The mechanization of the cotton industry meant the end of most juke joints, victims as much of changing tastes in music as broader socioeconomic changes. Successive generations of Delta blues musicians, including B.B. King, set off in search of fame and fortune in Chicago and other big cities.
But Mississippi remains the birthplace and heart of the blues. Today, visitors can find a handful of juke joints plus blues clubs and festivals in the Delta. The Mississippi Blues Commission and its Blues Trail (www.msbluestrail.org) can help travelers locate sites and clubs. Here are some hot spots in the Delta that a blues fan should not miss.
A compact town with a population of about 20,000, Clarksdale lies about 75 miles south of Memphis on U.S. Highway 61, the famous Blues Highway that carried legions of musicians from Delta poverty to international fame and fortune, including Clarksdale native sons Ike Turner, Muddy Waters and John Lee Hooker. Today, Clarksdale works to keep the blues alive with a handful of live music venues near the center of town.
The Delma Furniss Hospitality Station, a state welcome center, is in Lula, about 15 miles north of Clarksdale.
Cat Head Delta Blues and Folk Art at 252 Delta Ave. is a great source of information on the blues in Clarksdale. Owner Roger Stolle can recommend good places to see live music. He is also the force behind Clarksdale’s annual Juke Joint Festival. The roots of the blues are explored at the Delta Blues Museum, 1 Blues Alley, just south of Third Street. Admission is $7 adults, $5 for children. A stone’s throw across the museum’s parking lot is Ground Zero, 387 Delta Ave., perhaps Clarksdale’s most reliable blues club, which is owned in part by actor Morgan Freeman. Freeman and his partners also own Madidi, a AAA three Diamond restaurant up the street at 164 Delta Ave.
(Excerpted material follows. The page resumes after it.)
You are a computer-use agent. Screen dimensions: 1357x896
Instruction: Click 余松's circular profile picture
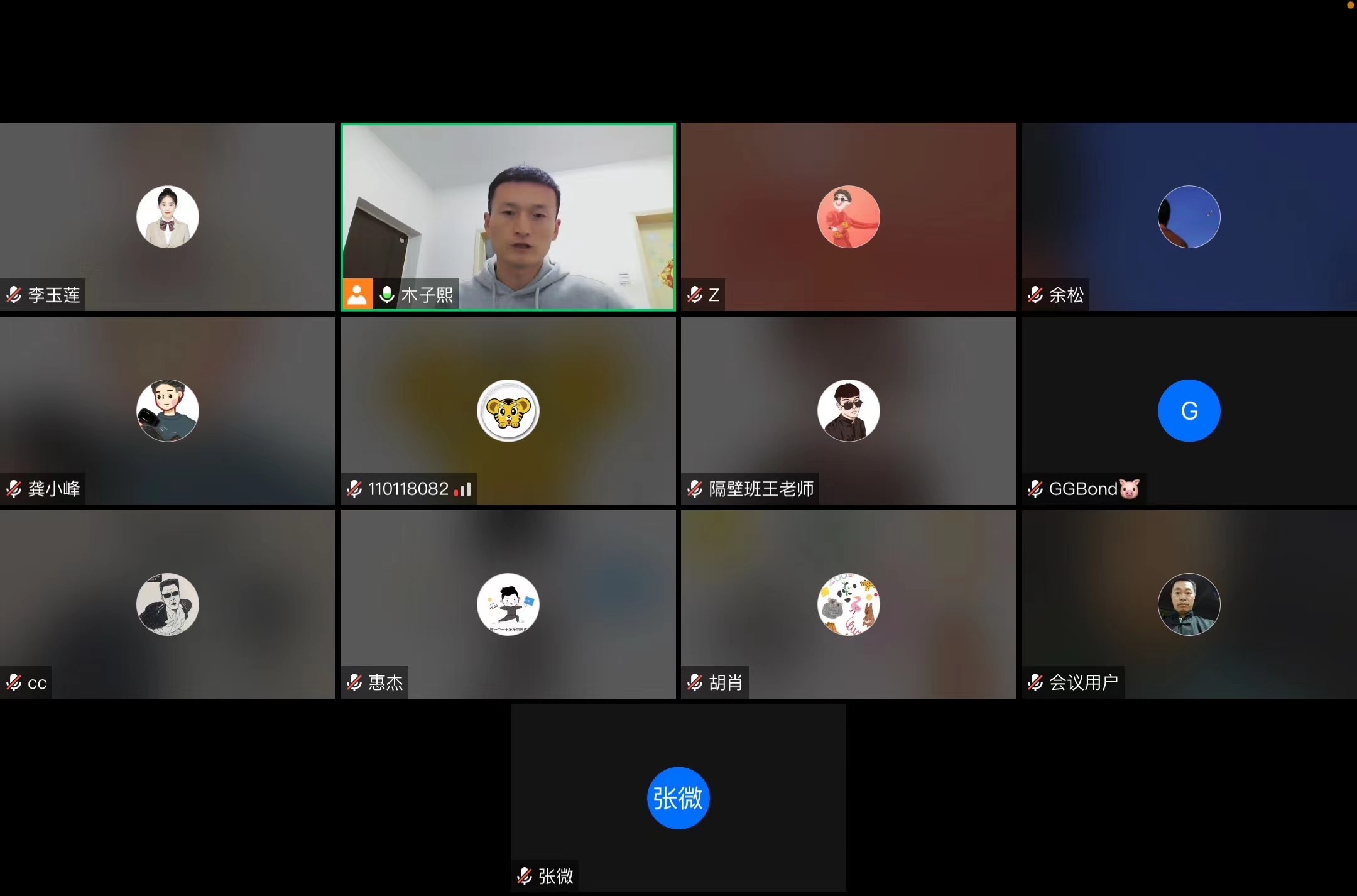[1188, 217]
Sarah’s Kitchen, 278 Sunflower Ave., is a no-frills restaurant with good, cheap lunches and occasional live music.
At one time, numerous blues clubs were clustered along Issaquena Avenue just south of the downtown railroad tracks, but Club 2000, in the shadow of the crumbling New Roxy theatre, is the lone holdout that hosts occasional live blues shows and Sunday jam sessions. Red’s, 395 Sunflower Ave., is a club that resembles an authentic juke joint and offers live blues some weekends.
A large sign at the intersection of Highways 161 and 49 memorializes the crossroads where legendary bluesman Robert Johnson allegedly sold his soul to the devil in exchange for his prowess with the guitar. The Shack Up Inn offers rustic lodging on the old Hopson Plantation on Highway 61 that is gradually being transformed into a showcase of Delta art and culture.
About halfway between Clarksdale and Greenville on Highway 61, Cleveland, home of Delta State University, has a quaint, college-town atmosphere that sets it apart from many other towns in the Delta.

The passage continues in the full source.